The United States, assumed to be the world’s technological leader, has been left far behind while it has focused almost exclusively on the interstate system and the family cars. Now the nation is trying to catch up with the rest of the world’s more advanced transportation programs. But that effort has been agonizingly slow. Though Congress designated 10 high-speed rail (HSR) corridors in the early 1990s, only one modestly higher speed line has been developed — Amtrak’s Boston to New York and Washington Acela Line, which averages only 83 miles per hour. But there is hope. Under President Barack Obama’s stimulus bill, HSR is gaining speed toward implementation in America’s most congested areas. It’s about time.
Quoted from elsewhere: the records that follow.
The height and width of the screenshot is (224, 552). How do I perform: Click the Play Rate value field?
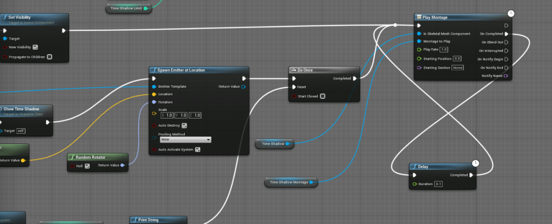coord(444,49)
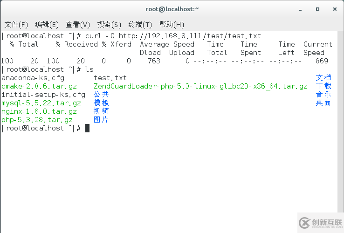This screenshot has width=344, height=233.
Task: Click the 桌面 directory name
Action: tap(323, 103)
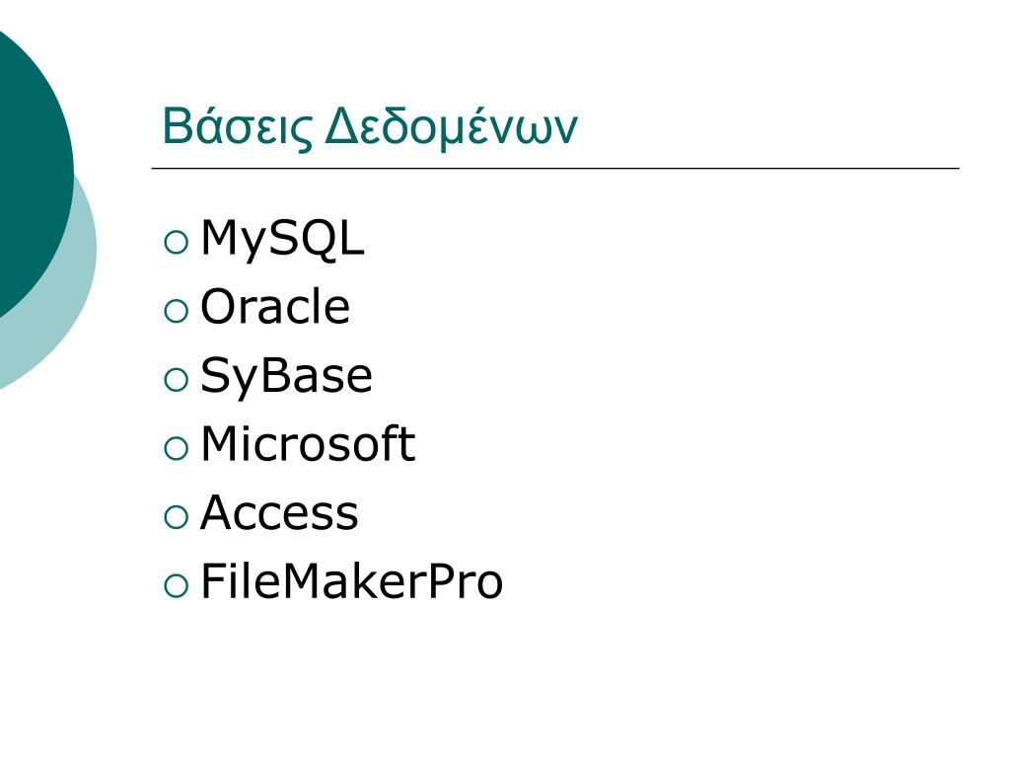Image resolution: width=1010 pixels, height=758 pixels.
Task: Select the Access list item text
Action: point(279,512)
Both President Obama and California’s Governor Schwarzenegger emphatically support high-speed rail networks and have placed their reputations squarely behind that effort. Recent meetings hosted by the president in the White House and the governor in his Sacramento office emphasized their determined commitment to this once-in-a-century reinvention of the American transportation system.

Available Funding
The president’s stimulus bill, the American Recovery and Reinvestment Act (ARRA), supports the 10 federally designated corridors for use in creating higher and HSR capacity. In a remarkably short time and with a massive effort, on June 17 the Federal Railroad Administration (FRA) released the criteria and procedure for the approval of the ARRA high-speed rail competitive grants. While the local funding will vary for each of the corridors, the federal funding for the nationwide HSR program will include the following:

  • $8 billion in the stimulus bill designated for higher and HSR implementation
  • $5 billion in the form of $1 billion per year added by President Obama to each of his next five annual budgets
  • Possibly $50 billion, specifically designated for HSR, spread over the next six years in Chair James Oberstar’s House Transportation and Infrastructure Committee’s version of the Surface Transportation Authorization Act (STAA)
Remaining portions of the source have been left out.